◆ The task:
Please reproduce the entries in full. Keep every character the same.

◆ Dataset extract:
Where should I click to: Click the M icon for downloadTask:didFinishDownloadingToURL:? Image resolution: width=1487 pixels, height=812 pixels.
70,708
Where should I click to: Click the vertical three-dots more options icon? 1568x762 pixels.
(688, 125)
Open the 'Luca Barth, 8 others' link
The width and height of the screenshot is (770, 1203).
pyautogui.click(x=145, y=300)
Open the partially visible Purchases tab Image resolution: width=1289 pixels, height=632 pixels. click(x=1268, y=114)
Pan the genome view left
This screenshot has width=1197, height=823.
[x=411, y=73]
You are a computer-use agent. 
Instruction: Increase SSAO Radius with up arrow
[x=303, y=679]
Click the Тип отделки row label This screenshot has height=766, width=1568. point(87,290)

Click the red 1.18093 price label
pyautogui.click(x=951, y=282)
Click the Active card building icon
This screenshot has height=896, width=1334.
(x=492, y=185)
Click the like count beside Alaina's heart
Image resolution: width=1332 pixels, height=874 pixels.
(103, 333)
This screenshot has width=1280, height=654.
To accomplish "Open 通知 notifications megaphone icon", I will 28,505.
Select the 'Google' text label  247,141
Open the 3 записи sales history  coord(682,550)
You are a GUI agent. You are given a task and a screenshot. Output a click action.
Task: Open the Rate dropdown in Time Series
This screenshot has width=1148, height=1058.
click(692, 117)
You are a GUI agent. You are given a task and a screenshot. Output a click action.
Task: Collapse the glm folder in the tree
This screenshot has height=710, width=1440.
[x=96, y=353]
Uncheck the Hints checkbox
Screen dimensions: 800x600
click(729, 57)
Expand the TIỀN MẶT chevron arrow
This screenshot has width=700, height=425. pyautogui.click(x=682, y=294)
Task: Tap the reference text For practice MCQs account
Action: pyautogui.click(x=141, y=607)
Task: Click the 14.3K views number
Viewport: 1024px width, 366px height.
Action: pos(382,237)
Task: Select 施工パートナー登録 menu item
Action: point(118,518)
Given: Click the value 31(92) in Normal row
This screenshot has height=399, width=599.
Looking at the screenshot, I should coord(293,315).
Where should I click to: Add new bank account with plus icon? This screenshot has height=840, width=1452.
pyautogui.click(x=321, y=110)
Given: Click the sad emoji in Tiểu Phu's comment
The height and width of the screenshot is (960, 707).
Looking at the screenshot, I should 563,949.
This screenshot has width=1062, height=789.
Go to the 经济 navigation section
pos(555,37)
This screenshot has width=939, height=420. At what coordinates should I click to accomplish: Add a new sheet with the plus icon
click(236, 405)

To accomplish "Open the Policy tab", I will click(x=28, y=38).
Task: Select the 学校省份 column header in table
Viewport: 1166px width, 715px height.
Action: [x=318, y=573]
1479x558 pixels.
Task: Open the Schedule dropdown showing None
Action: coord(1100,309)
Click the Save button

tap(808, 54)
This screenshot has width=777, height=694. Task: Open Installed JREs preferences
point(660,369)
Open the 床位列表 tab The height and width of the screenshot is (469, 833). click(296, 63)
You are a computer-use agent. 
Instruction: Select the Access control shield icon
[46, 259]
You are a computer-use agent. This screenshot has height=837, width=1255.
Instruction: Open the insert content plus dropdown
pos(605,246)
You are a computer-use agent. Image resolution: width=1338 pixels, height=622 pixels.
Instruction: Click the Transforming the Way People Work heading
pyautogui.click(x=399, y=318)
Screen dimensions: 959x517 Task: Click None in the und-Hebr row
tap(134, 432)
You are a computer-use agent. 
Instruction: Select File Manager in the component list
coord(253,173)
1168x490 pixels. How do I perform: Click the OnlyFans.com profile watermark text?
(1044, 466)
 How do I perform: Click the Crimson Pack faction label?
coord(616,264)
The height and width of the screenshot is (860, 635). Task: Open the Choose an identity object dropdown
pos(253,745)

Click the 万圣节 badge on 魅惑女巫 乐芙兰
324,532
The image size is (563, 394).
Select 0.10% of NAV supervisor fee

◆ Solution below:
Where should I click to: Click the M icon for downloadTask:didFinishDownloadingToURL:? Image resolution: width=1487 pixels, height=812 pixels.
70,708
Where should I click to: Click the vertical three-dots more options icon? 1568x762 pixels.
(688, 125)
Open the 'Luca Barth, 8 others' link
The width and height of the screenshot is (770, 1203).
pyautogui.click(x=145, y=300)
Open the partially visible Purchases tab Image resolution: width=1289 pixels, height=632 pixels. click(x=1268, y=114)
Pan the genome view left
This screenshot has width=1197, height=823.
[x=411, y=73]
You are a computer-use agent. 
Instruction: Increase SSAO Radius with up arrow
[x=303, y=679]
Click the Тип отделки row label This screenshot has height=766, width=1568. point(87,290)

Click the red 1.18093 price label
pyautogui.click(x=951, y=282)
Click the Active card building icon
This screenshot has height=896, width=1334.
(x=492, y=185)
Click the like count beside Alaina's heart
Image resolution: width=1332 pixels, height=874 pixels.
(103, 333)
This screenshot has width=1280, height=654.
To accomplish "Open 通知 notifications megaphone icon", I will 28,505.
Select the 'Google' text label  247,141
Open the 3 записи sales history  coord(682,550)
You are a GUI agent. You are given a task and a screenshot. Output a click action.
Task: Open the Rate dropdown in Time Series
This screenshot has width=1148, height=1058.
click(692, 117)
You are a GUI agent. You are given a task and a screenshot. Output a click action.
Task: Collapse the glm folder in the tree
This screenshot has height=710, width=1440.
[x=96, y=353]
Uncheck the Hints checkbox
Screen dimensions: 800x600
click(729, 57)
Expand the TIỀN MẶT chevron arrow
This screenshot has width=700, height=425. pyautogui.click(x=682, y=294)
Task: Tap the reference text For practice MCQs account
Action: pyautogui.click(x=141, y=607)
Task: Click the 14.3K views number
Viewport: 1024px width, 366px height.
Action: pos(382,237)
Task: Select 施工パートナー登録 menu item
Action: point(118,518)
Given: Click the value 31(92) in Normal row
This screenshot has height=399, width=599.
Looking at the screenshot, I should coord(293,315).
Where should I click to: Add new bank account with plus icon? This screenshot has height=840, width=1452.
pyautogui.click(x=321, y=110)
Given: Click the sad emoji in Tiểu Phu's comment
The height and width of the screenshot is (960, 707).
Looking at the screenshot, I should 563,949.
This screenshot has width=1062, height=789.
Go to the 经济 navigation section
pos(555,37)
This screenshot has width=939, height=420. At what coordinates should I click to accomplish: Add a new sheet with the plus icon
click(236, 405)

To accomplish "Open the Policy tab", I will click(x=28, y=38).
Task: Select the 学校省份 column header in table
Viewport: 1166px width, 715px height.
Action: [x=318, y=573]
1479x558 pixels.
Task: Open the Schedule dropdown showing None
Action: coord(1100,309)
Click the Save button

tap(808, 54)
This screenshot has width=777, height=694. Task: Open Installed JREs preferences
point(660,369)
Open the 床位列表 tab The height and width of the screenshot is (469, 833). click(296, 63)
You are a computer-use agent. 
Instruction: Select the Access control shield icon
[46, 259]
You are a computer-use agent. This screenshot has height=837, width=1255.
Instruction: Open the insert content plus dropdown
pos(605,246)
You are a computer-use agent. Image resolution: width=1338 pixels, height=622 pixels.
Instruction: Click the Transforming the Way People Work heading
pyautogui.click(x=399, y=318)
Screen dimensions: 959x517 Task: Click None in the und-Hebr row
tap(134, 432)
You are a computer-use agent. 
Instruction: Select File Manager in the component list
coord(253,173)
1168x490 pixels. How do I perform: Click the OnlyFans.com profile watermark text?
(1044, 466)
 How do I perform: Click the Crimson Pack faction label?
coord(616,264)
The height and width of the screenshot is (860, 635). Task: Open the Choose an identity object dropdown
pos(253,745)

Click the 万圣节 badge on 魅惑女巫 乐芙兰
324,532
The image size is (563, 394).
Select 0.10% of NAV supervisor fee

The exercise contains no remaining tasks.